To do: Write out the lines of the material from the line with "Switch to the Dokumenty vertical tab" to the line with "click(x=93, y=57)", both included, with every line kept exactly as it stands.

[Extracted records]

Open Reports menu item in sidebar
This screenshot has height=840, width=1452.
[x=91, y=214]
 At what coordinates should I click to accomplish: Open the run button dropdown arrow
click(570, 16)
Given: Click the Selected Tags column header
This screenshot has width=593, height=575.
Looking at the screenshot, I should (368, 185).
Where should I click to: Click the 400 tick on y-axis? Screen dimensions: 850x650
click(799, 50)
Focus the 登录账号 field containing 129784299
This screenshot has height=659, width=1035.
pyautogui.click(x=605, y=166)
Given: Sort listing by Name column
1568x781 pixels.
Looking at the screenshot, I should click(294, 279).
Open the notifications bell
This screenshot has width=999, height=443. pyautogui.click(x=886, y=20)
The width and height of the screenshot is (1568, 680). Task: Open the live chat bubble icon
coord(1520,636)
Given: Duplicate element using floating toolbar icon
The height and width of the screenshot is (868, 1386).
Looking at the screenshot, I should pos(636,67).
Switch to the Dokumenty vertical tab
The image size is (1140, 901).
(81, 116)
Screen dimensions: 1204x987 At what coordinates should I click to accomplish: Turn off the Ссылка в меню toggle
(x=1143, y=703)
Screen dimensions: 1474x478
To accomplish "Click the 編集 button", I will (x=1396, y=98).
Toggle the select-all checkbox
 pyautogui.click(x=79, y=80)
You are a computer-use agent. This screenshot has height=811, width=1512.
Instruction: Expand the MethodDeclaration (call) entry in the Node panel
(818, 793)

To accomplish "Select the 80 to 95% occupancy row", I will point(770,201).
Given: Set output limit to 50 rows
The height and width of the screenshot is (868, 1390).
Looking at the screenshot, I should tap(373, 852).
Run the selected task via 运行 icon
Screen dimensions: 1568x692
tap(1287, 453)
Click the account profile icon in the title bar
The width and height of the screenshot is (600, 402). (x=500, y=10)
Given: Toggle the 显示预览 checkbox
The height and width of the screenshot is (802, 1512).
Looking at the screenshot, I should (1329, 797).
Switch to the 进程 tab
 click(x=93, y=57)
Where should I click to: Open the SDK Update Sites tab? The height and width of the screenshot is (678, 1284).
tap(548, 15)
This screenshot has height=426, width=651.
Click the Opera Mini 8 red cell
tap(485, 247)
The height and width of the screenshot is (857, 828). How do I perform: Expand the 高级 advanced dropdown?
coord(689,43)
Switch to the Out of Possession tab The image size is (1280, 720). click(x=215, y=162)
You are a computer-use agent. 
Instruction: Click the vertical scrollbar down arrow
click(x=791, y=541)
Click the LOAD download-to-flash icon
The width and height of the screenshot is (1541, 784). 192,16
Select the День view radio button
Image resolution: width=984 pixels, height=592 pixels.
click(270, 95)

Exercise solution:
Switch to the Dokumenty vertical tab
The image size is (1140, 901).
(81, 116)
Screen dimensions: 1204x987 At what coordinates should I click to accomplish: Turn off the Ссылка в меню toggle
(x=1143, y=703)
Screen dimensions: 1474x478
To accomplish "Click the 編集 button", I will (x=1396, y=98).
Toggle the select-all checkbox
 pyautogui.click(x=79, y=80)
You are a computer-use agent. This screenshot has height=811, width=1512.
Instruction: Expand the MethodDeclaration (call) entry in the Node panel
(818, 793)

To accomplish "Select the 80 to 95% occupancy row", I will point(770,201).
Given: Set output limit to 50 rows
The height and width of the screenshot is (868, 1390).
Looking at the screenshot, I should tap(373, 852).
Run the selected task via 运行 icon
Screen dimensions: 1568x692
tap(1287, 453)
Click the account profile icon in the title bar
The width and height of the screenshot is (600, 402). (x=500, y=10)
Given: Toggle the 显示预览 checkbox
The height and width of the screenshot is (802, 1512).
Looking at the screenshot, I should (1329, 797).
Switch to the 进程 tab
 click(x=93, y=57)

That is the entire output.